◆ **Problem requirements**: What is expected is a word-for-word copy of all the entries.

Stored data entries

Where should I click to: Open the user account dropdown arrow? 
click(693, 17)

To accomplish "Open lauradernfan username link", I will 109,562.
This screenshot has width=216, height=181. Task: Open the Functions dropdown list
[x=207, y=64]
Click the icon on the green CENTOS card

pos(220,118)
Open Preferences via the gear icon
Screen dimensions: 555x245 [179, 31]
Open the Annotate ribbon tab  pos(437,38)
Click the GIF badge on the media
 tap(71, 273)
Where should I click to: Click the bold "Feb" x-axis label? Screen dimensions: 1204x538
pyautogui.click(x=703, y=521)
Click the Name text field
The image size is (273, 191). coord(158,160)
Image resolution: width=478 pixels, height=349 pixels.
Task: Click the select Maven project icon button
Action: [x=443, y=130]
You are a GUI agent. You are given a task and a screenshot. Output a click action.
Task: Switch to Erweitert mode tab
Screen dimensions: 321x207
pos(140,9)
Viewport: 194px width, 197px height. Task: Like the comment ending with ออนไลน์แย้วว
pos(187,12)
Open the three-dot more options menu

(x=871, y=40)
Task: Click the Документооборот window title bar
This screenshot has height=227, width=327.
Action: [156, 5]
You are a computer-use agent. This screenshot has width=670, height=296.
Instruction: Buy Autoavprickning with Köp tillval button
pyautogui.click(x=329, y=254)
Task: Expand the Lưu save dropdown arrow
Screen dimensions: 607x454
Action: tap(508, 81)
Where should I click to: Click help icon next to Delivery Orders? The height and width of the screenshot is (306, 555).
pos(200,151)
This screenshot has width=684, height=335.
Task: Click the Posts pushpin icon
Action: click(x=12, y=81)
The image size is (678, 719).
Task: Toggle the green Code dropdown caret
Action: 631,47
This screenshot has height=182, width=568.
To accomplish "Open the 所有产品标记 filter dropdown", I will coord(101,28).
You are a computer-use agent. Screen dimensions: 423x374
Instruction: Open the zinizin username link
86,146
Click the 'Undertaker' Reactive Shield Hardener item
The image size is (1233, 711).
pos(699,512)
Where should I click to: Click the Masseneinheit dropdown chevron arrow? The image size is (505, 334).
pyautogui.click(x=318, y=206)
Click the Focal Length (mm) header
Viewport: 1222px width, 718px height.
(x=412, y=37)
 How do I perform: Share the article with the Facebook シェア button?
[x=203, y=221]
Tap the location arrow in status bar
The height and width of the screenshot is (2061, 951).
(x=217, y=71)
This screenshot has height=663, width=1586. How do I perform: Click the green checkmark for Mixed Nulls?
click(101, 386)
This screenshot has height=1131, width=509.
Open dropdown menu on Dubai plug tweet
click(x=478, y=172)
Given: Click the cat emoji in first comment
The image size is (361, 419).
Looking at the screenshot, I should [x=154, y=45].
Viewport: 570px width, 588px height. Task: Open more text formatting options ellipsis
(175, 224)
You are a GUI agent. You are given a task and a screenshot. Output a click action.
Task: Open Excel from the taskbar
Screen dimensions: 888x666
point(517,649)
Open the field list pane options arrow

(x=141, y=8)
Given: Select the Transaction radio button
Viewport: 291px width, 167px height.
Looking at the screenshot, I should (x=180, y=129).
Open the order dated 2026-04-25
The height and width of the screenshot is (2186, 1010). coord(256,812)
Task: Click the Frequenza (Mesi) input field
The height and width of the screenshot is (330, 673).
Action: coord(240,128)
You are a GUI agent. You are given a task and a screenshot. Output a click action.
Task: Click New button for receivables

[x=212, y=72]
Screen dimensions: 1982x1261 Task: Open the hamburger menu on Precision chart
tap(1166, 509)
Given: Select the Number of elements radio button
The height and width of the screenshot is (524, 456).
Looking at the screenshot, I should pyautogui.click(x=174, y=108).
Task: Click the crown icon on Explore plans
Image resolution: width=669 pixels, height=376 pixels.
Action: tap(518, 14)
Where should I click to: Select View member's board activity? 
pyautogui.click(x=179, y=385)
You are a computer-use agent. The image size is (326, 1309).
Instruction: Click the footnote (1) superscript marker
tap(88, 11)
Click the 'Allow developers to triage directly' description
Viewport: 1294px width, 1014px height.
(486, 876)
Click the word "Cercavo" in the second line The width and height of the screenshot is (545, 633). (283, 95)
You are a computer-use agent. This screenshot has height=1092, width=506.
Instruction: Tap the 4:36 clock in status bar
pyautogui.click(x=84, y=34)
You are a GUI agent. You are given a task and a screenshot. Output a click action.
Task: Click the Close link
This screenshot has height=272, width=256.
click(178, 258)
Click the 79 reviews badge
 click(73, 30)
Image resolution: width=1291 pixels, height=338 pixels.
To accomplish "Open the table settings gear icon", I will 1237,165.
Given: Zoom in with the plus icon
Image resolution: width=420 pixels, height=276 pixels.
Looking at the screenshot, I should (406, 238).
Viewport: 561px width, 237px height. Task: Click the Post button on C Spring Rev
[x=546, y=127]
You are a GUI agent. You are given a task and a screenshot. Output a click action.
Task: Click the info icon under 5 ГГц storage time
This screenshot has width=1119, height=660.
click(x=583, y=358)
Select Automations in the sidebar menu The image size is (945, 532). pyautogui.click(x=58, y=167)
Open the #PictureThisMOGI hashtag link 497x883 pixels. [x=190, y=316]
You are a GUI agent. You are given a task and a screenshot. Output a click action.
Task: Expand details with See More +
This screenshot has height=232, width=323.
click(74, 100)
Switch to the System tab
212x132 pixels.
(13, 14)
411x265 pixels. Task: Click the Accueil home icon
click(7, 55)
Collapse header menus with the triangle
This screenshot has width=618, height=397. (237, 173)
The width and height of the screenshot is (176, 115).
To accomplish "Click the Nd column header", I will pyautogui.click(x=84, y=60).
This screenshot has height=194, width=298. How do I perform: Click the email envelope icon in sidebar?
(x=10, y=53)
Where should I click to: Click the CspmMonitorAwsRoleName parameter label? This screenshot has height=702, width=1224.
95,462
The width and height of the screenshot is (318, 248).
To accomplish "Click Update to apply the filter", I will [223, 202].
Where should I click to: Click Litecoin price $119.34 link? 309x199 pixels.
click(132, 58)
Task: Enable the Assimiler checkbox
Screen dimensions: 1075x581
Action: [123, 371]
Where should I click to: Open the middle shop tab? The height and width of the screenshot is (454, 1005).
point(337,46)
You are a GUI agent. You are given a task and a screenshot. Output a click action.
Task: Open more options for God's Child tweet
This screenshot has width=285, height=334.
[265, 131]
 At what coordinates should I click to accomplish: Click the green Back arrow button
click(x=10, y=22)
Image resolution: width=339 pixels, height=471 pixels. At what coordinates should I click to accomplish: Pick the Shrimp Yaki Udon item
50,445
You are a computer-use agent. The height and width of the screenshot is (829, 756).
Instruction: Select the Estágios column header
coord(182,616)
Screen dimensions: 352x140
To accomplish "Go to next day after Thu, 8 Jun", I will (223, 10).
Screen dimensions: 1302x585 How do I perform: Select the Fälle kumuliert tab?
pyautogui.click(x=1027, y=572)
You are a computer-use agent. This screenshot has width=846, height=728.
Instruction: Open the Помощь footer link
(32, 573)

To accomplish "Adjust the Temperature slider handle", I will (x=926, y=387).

◆ **Task output**:
Where should I click to: Open the user account dropdown arrow? 
click(693, 17)

To accomplish "Open lauradernfan username link", I will 109,562.
This screenshot has width=216, height=181. Task: Open the Functions dropdown list
[x=207, y=64]
Click the icon on the green CENTOS card

pos(220,118)
Open Preferences via the gear icon
Screen dimensions: 555x245 [179, 31]
Open the Annotate ribbon tab  pos(437,38)
Click the GIF badge on the media
 tap(71, 273)
Where should I click to: Click the bold "Feb" x-axis label? Screen dimensions: 1204x538
pyautogui.click(x=703, y=521)
Click the Name text field
The image size is (273, 191). coord(158,160)
Image resolution: width=478 pixels, height=349 pixels.
Task: Click the select Maven project icon button
Action: [x=443, y=130]
You are a GUI agent. You are given a task and a screenshot. Output a click action.
Task: Switch to Erweitert mode tab
Screen dimensions: 321x207
pos(140,9)
Viewport: 194px width, 197px height. Task: Like the comment ending with ออนไลน์แย้วว
pos(187,12)
Open the three-dot more options menu

(x=871, y=40)
Task: Click the Документооборот window title bar
This screenshot has height=227, width=327.
Action: [156, 5]
You are a computer-use agent. This screenshot has width=670, height=296.
Instruction: Buy Autoavprickning with Köp tillval button
pyautogui.click(x=329, y=254)
Task: Expand the Lưu save dropdown arrow
Screen dimensions: 607x454
Action: tap(508, 81)
Where should I click to: Click help icon next to Delivery Orders? The height and width of the screenshot is (306, 555).
pos(200,151)
This screenshot has width=684, height=335.
Task: Click the Posts pushpin icon
Action: click(x=12, y=81)
The image size is (678, 719).
Task: Toggle the green Code dropdown caret
Action: 631,47
This screenshot has height=182, width=568.
To accomplish "Open the 所有产品标记 filter dropdown", I will coord(101,28).
You are a computer-use agent. Screen dimensions: 423x374
Instruction: Open the zinizin username link
86,146
Click the 'Undertaker' Reactive Shield Hardener item
The image size is (1233, 711).
pos(699,512)
Where should I click to: Click the Masseneinheit dropdown chevron arrow? The image size is (505, 334).
pyautogui.click(x=318, y=206)
Click the Focal Length (mm) header
Viewport: 1222px width, 718px height.
(x=412, y=37)
 How do I perform: Share the article with the Facebook シェア button?
[x=203, y=221]
Tap the location arrow in status bar
The height and width of the screenshot is (2061, 951).
(x=217, y=71)
This screenshot has height=663, width=1586. How do I perform: Click the green checkmark for Mixed Nulls?
click(101, 386)
This screenshot has height=1131, width=509.
Open dropdown menu on Dubai plug tweet
click(x=478, y=172)
Given: Click the cat emoji in first comment
The image size is (361, 419).
Looking at the screenshot, I should [x=154, y=45].
Viewport: 570px width, 588px height. Task: Open more text formatting options ellipsis
(175, 224)
You are a GUI agent. You are given a task and a screenshot. Output a click action.
Task: Open Excel from the taskbar
Screen dimensions: 888x666
point(517,649)
Open the field list pane options arrow

(x=141, y=8)
Given: Select the Transaction radio button
Viewport: 291px width, 167px height.
Looking at the screenshot, I should (x=180, y=129).
Open the order dated 2026-04-25
The height and width of the screenshot is (2186, 1010). coord(256,812)
Task: Click the Frequenza (Mesi) input field
The height and width of the screenshot is (330, 673).
Action: coord(240,128)
You are a GUI agent. You are given a task and a screenshot. Output a click action.
Task: Click New button for receivables

[x=212, y=72]
Screen dimensions: 1982x1261 Task: Open the hamburger menu on Precision chart
tap(1166, 509)
Given: Select the Number of elements radio button
The height and width of the screenshot is (524, 456).
Looking at the screenshot, I should pyautogui.click(x=174, y=108).
Task: Click the crown icon on Explore plans
Image resolution: width=669 pixels, height=376 pixels.
Action: tap(518, 14)
Where should I click to: Select View member's board activity? 
pyautogui.click(x=179, y=385)
You are a computer-use agent. The image size is (326, 1309).
Instruction: Click the footnote (1) superscript marker
tap(88, 11)
Click the 'Allow developers to triage directly' description
Viewport: 1294px width, 1014px height.
(486, 876)
Click the word "Cercavo" in the second line The width and height of the screenshot is (545, 633). (283, 95)
You are a computer-use agent. This screenshot has height=1092, width=506.
Instruction: Tap the 4:36 clock in status bar
pyautogui.click(x=84, y=34)
You are a GUI agent. You are given a task and a screenshot. Output a click action.
Task: Click the Close link
This screenshot has height=272, width=256.
click(178, 258)
Click the 79 reviews badge
 click(73, 30)
Image resolution: width=1291 pixels, height=338 pixels.
To accomplish "Open the table settings gear icon", I will 1237,165.
Given: Zoom in with the plus icon
Image resolution: width=420 pixels, height=276 pixels.
Looking at the screenshot, I should (406, 238).
Viewport: 561px width, 237px height. Task: Click the Post button on C Spring Rev
[x=546, y=127]
You are a GUI agent. You are given a task and a screenshot. Output a click action.
Task: Click the info icon under 5 ГГц storage time
This screenshot has width=1119, height=660.
click(x=583, y=358)
Select Automations in the sidebar menu The image size is (945, 532). pyautogui.click(x=58, y=167)
Open the #PictureThisMOGI hashtag link 497x883 pixels. [x=190, y=316]
You are a GUI agent. You are given a task and a screenshot. Output a click action.
Task: Expand details with See More +
This screenshot has height=232, width=323.
click(74, 100)
Switch to the System tab
212x132 pixels.
(13, 14)
411x265 pixels. Task: Click the Accueil home icon
click(7, 55)
Collapse header menus with the triangle
This screenshot has width=618, height=397. (237, 173)
The width and height of the screenshot is (176, 115).
To accomplish "Click the Nd column header", I will pyautogui.click(x=84, y=60).
This screenshot has height=194, width=298. How do I perform: Click the email envelope icon in sidebar?
(x=10, y=53)
Where should I click to: Click the CspmMonitorAwsRoleName parameter label? This screenshot has height=702, width=1224.
95,462
The width and height of the screenshot is (318, 248).
To accomplish "Click Update to apply the filter", I will [223, 202].
Where should I click to: Click Litecoin price $119.34 link? 309x199 pixels.
click(132, 58)
Task: Enable the Assimiler checkbox
Screen dimensions: 1075x581
Action: [123, 371]
Where should I click to: Open the middle shop tab? The height and width of the screenshot is (454, 1005).
point(337,46)
You are a GUI agent. You are given a task and a screenshot. Output a click action.
Task: Open more options for God's Child tweet
This screenshot has width=285, height=334.
[265, 131]
 At what coordinates should I click to accomplish: Click the green Back arrow button
click(x=10, y=22)
Image resolution: width=339 pixels, height=471 pixels. At what coordinates should I click to accomplish: Pick the Shrimp Yaki Udon item
50,445
You are a computer-use agent. The height and width of the screenshot is (829, 756).
Instruction: Select the Estágios column header
coord(182,616)
Screen dimensions: 352x140
To accomplish "Go to next day after Thu, 8 Jun", I will (223, 10).
Screen dimensions: 1302x585 How do I perform: Select the Fälle kumuliert tab?
pyautogui.click(x=1027, y=572)
You are a computer-use agent. This screenshot has width=846, height=728.
Instruction: Open the Помощь footer link
(32, 573)

To accomplish "Adjust the Temperature slider handle", I will (x=926, y=387).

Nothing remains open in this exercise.